--- START ---
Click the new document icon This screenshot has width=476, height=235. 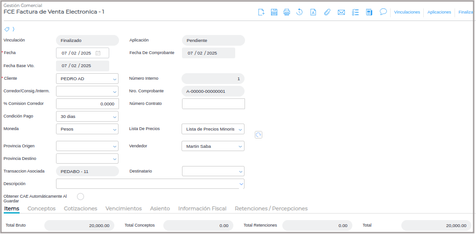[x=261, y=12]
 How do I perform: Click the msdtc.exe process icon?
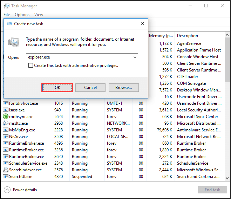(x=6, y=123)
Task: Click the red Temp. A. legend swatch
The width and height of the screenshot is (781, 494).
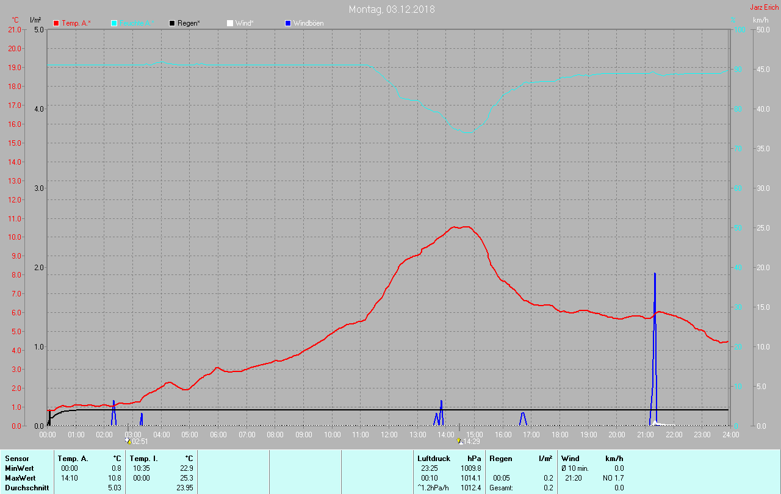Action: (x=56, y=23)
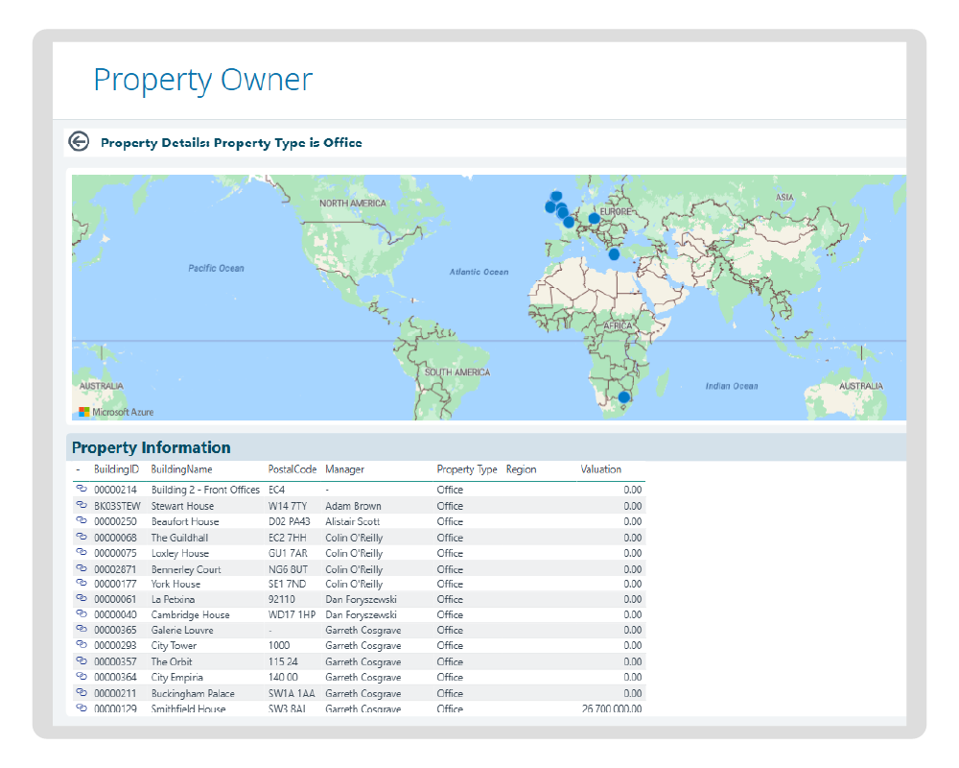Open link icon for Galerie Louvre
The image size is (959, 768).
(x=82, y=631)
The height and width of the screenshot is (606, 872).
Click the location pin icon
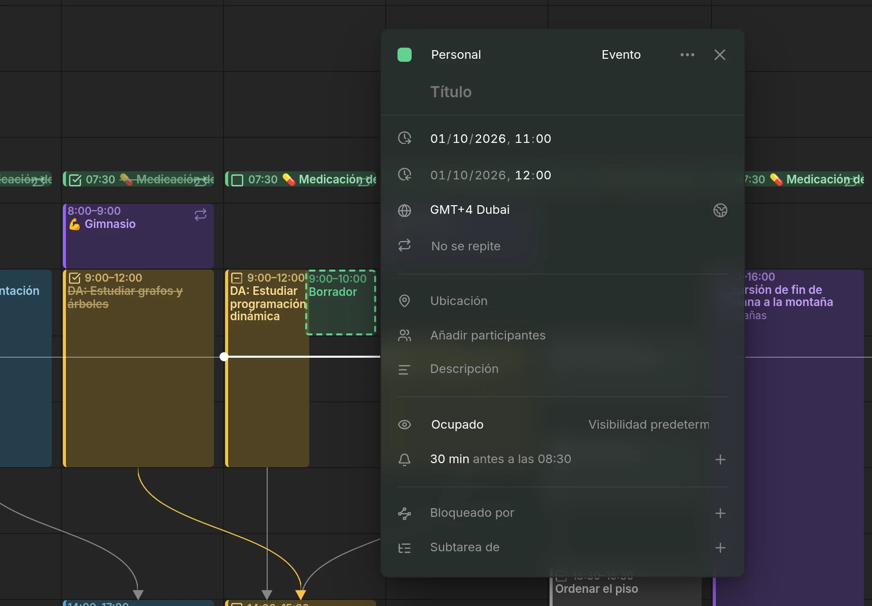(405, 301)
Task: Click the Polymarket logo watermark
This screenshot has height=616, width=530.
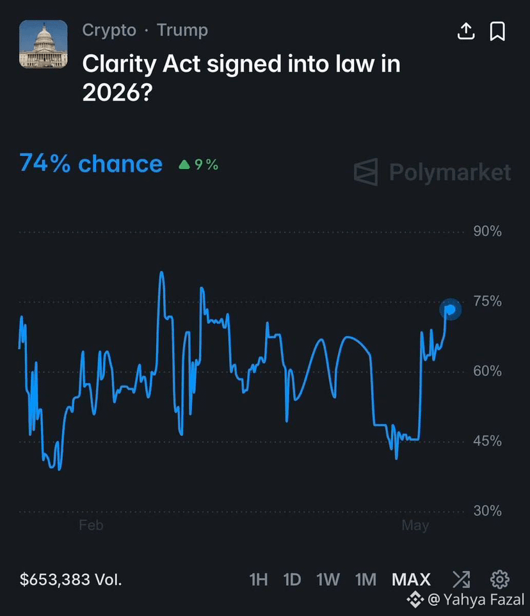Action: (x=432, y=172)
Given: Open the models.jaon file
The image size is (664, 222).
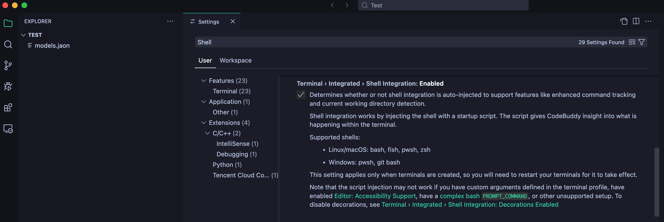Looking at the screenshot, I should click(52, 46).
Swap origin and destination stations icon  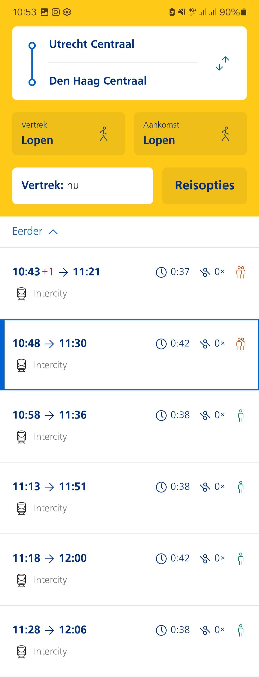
--- END ---
- _Task description_
Respond with the exact lines above running from the one containing "Task: Click the red Temp. A. legend swatch" to the one containing "Given: Open the models.jaon file", both ends kept and no pictures included.

- _Task answer_
Task: Click the red Temp. A. legend swatch
The width and height of the screenshot is (781, 494).
Action: (x=56, y=23)
Open link icon for Galerie Louvre
The image size is (959, 768).
(x=82, y=631)
The height and width of the screenshot is (606, 872).
Click the location pin icon
(405, 301)
Task: Click the Polymarket logo watermark
This screenshot has height=616, width=530.
Action: (x=432, y=172)
Given: Open the models.jaon file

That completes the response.